Matt Dunn with strong Doomben hand

Matt Dunn’s gamble on the yearling market will again be highlighted if one of his two or three-year-old rising stars can complete a great season for the trainer at Doomben.

Dunn has Eat My Trust in Saturday’s Smirnoff 3YO Handicap, Saxton Rock in the QTIS 2 and 3YO Plate, and Snitz in the QTIS 2YO.

Dunn returned from a European holiday last week to watch three-year-old Care To Think win at Doomben.

“He is coming good and you haven’t seen the best of him yet. And it would also be good to finish the season with another win by one of the younger horses,” Dunn said.

“Eat My Trust is only a little bloke but he has done a good job winning three races and picking up good QTIS bonus money.

“Saxton Rock is a two-year-old who you would think on breeding would be a short-course horse but he looks like he wants further like the 1600 metres on Saturday.”

“Snitz ran well last time he was in and he has won a trial at Ballina recently.”

Dunn looks set to pass 100 winners for the season for the second time.

“We had 103 winners two seasons ago and it is not easy to do. You are talking about two winners a week but thanks to hard work from my wife, Keira, and my staff it has been another good year,” Dunn said.

His effort is all the more remarkable because his Murwillumbah stables were flooded earlier this year.

“We were a lot luckier than a lot of people including some of my staff who were really hit hard. But we were able to clean up and get on with things,” Dunn said.

He credits a lot of his success to two major factors – having Keira as his travelling foreman and the work of bloodstock agent Neil Jenkinson.

“To have Keira to be a be able to travel to Sydney with the horses has been a big plus. The work she has done down there has been tremendous and it has led to us getting more horses,” Dunn said.

Several years ago the Dunns decided to change the way they sourced their horses.
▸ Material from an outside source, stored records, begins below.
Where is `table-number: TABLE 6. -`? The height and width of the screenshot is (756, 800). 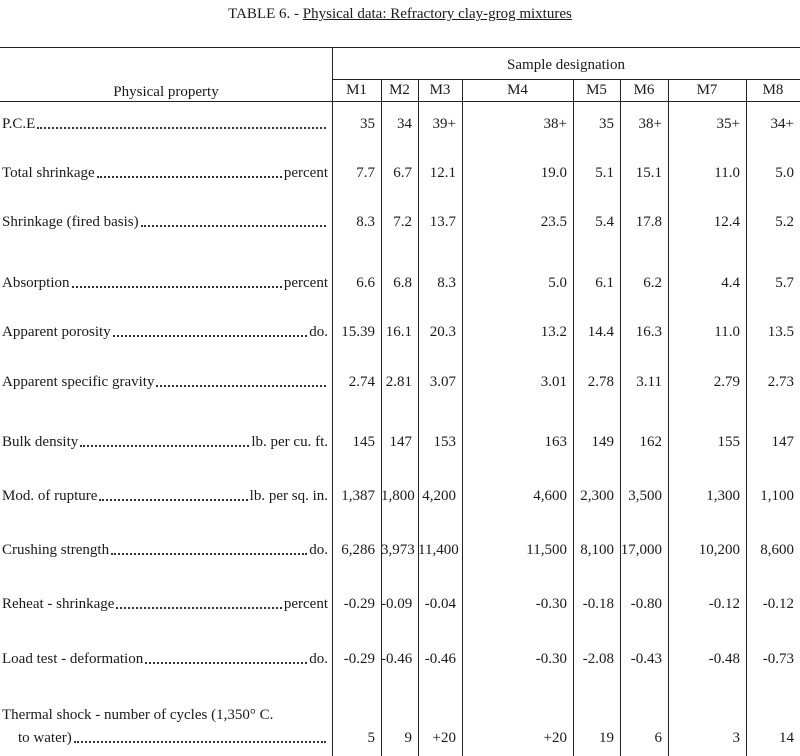 table-number: TABLE 6. - is located at coordinates (264, 14).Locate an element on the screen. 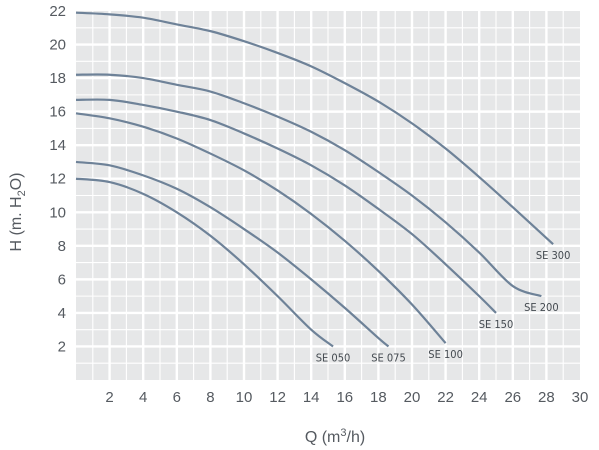 The height and width of the screenshot is (450, 599). y-tick-label: 16 is located at coordinates (58, 112).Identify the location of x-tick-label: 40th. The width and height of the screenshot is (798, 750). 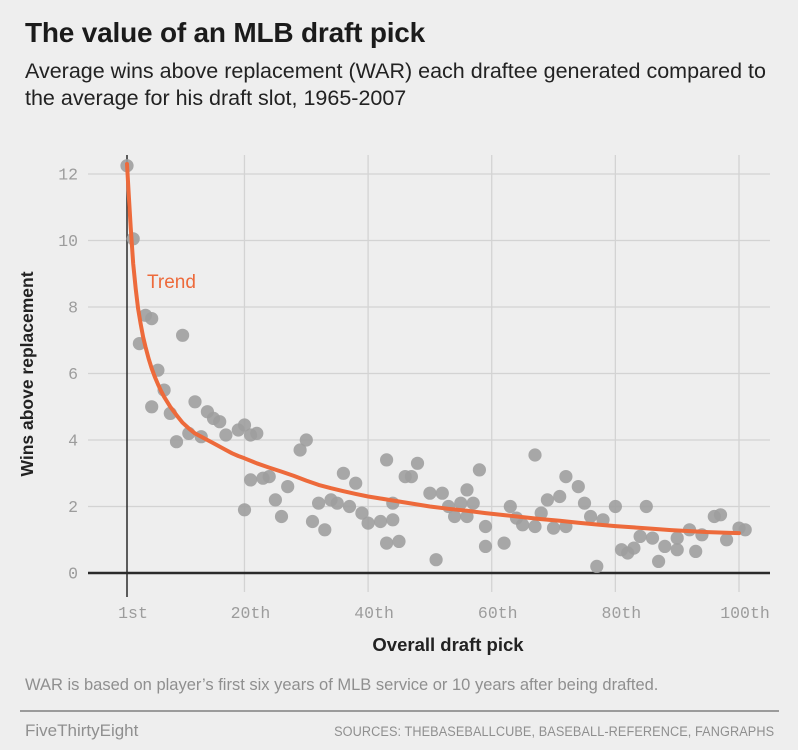
(374, 614).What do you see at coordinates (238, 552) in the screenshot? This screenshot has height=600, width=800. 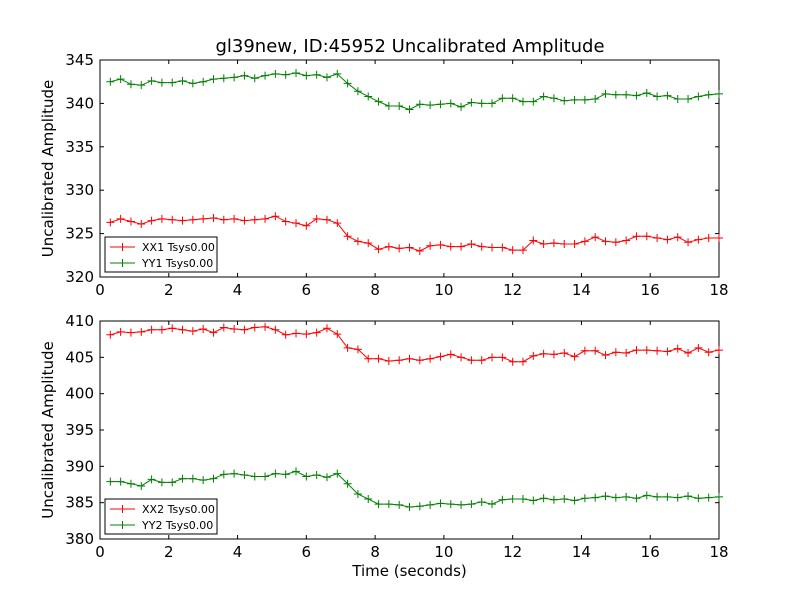 I see `x-tick-label: 4` at bounding box center [238, 552].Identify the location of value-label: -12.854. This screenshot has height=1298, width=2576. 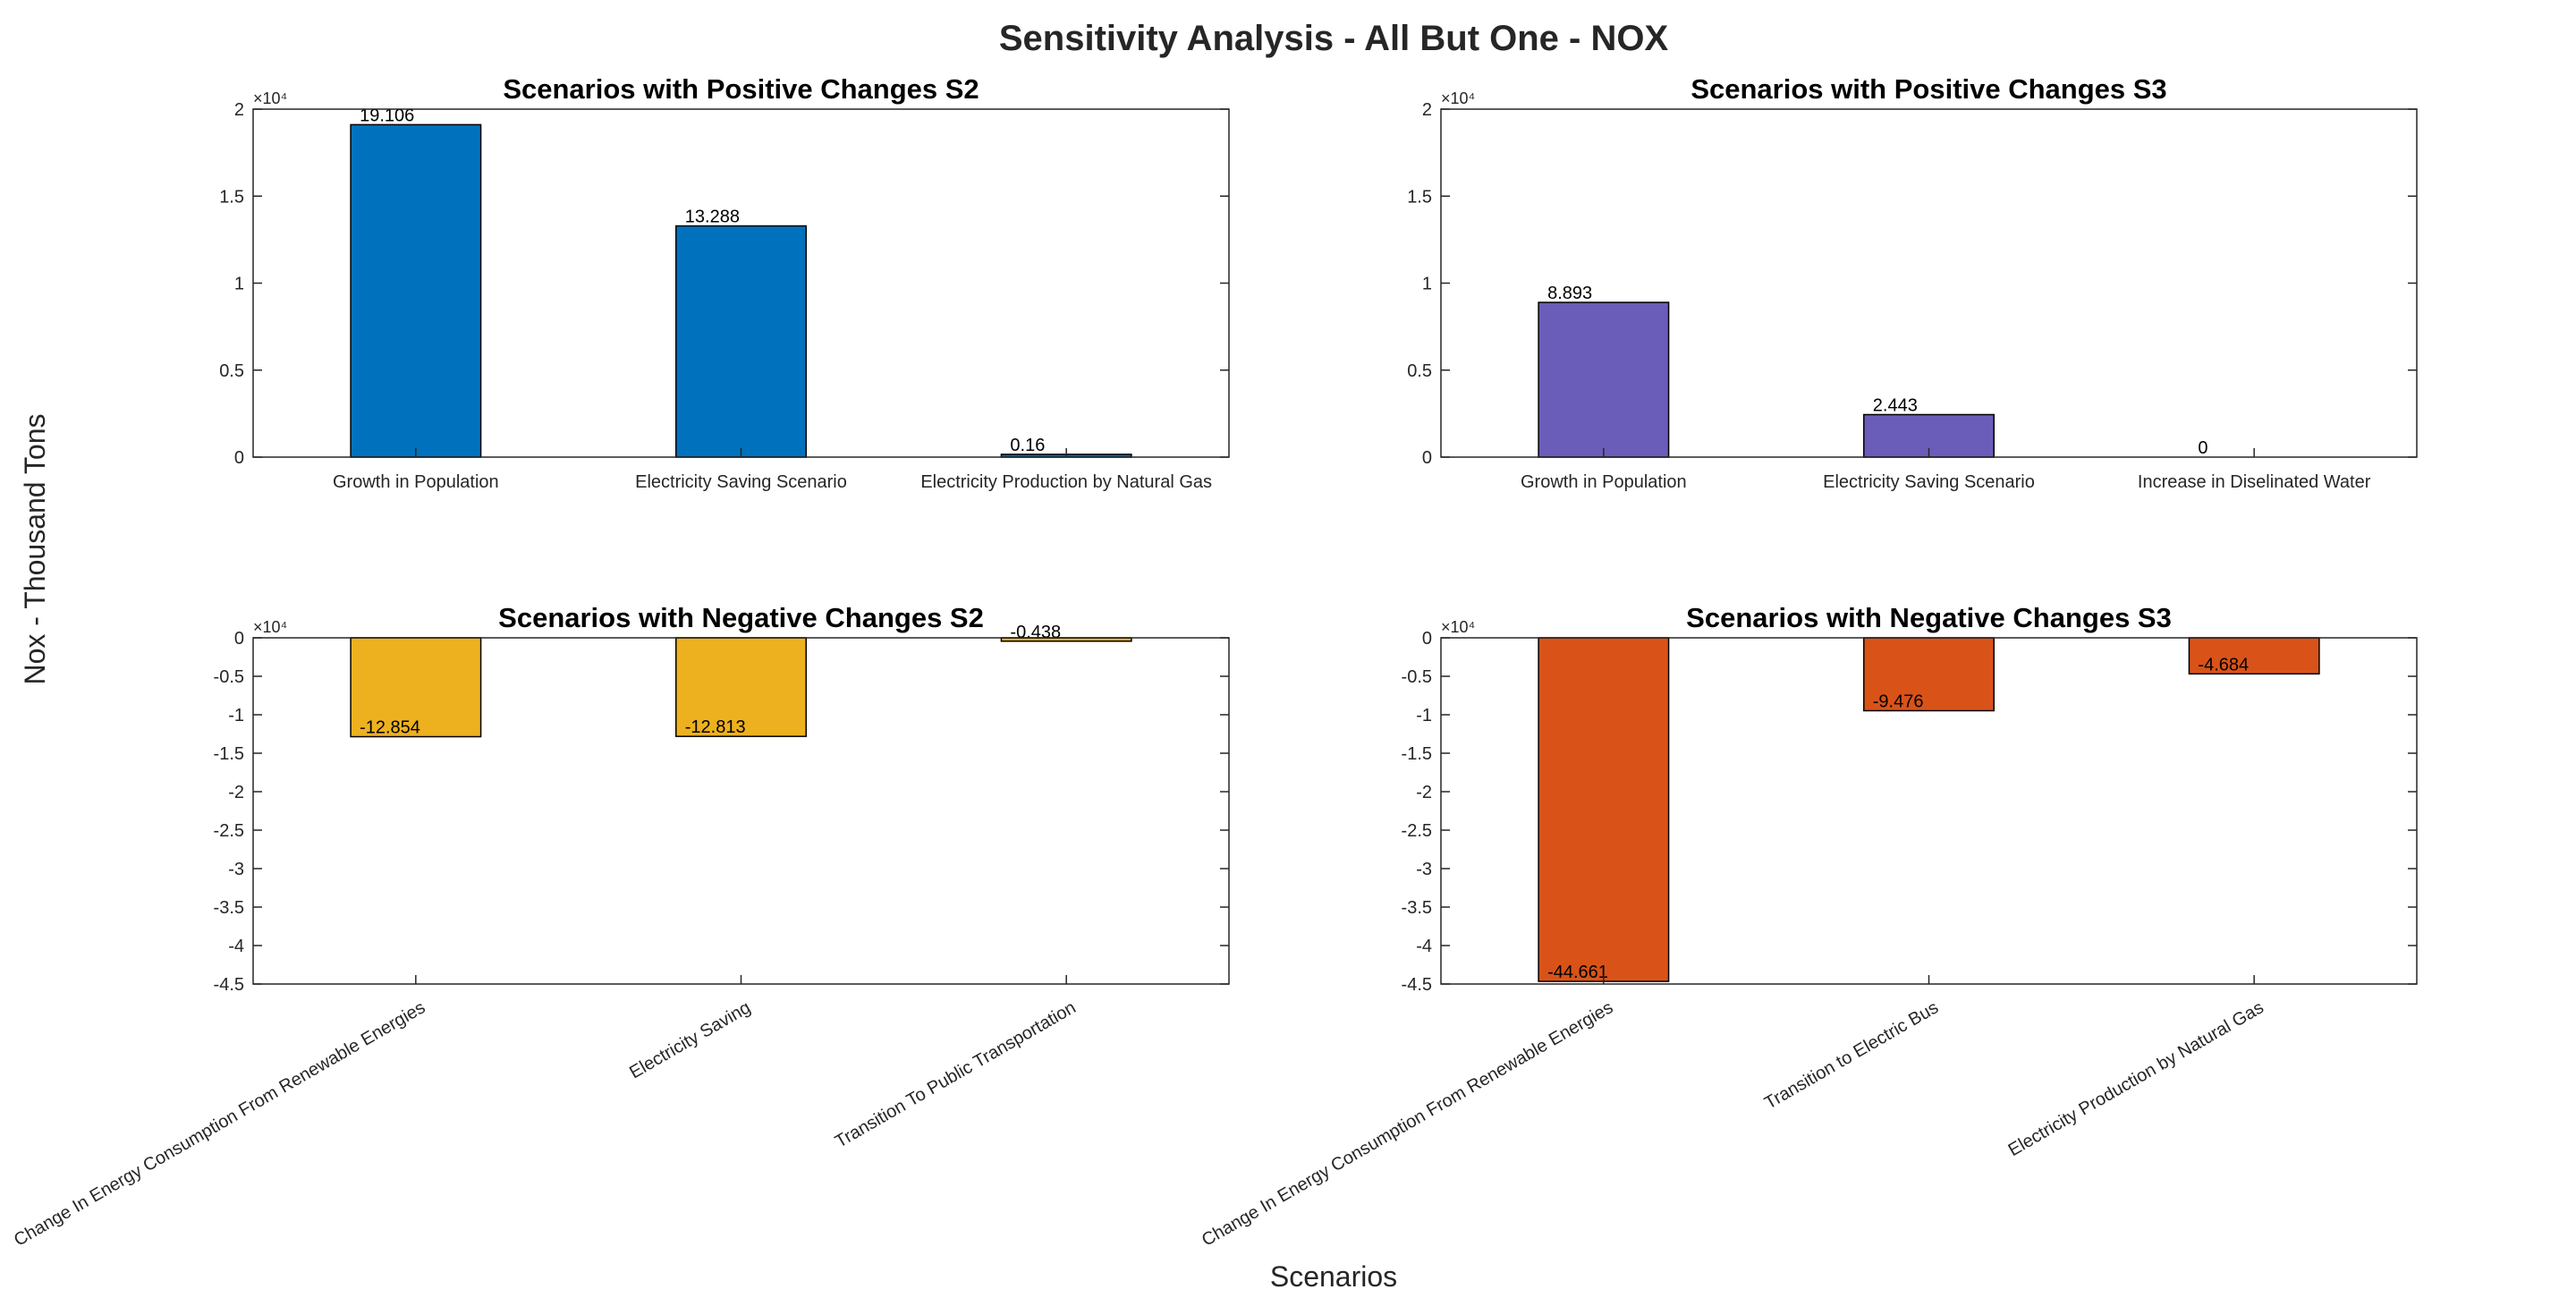
(390, 728).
“Instead of just taking what we were offered we went out and bought the horses we wanted to race. It is a gamble and people always get left with shares in some horses,” Dunn said.

“But Neil is very highly regarded and he has proved more than his worth in helping us get the right horses from yearling sales.”

Dunn has 53 yearlings about to turn two on his books for next season.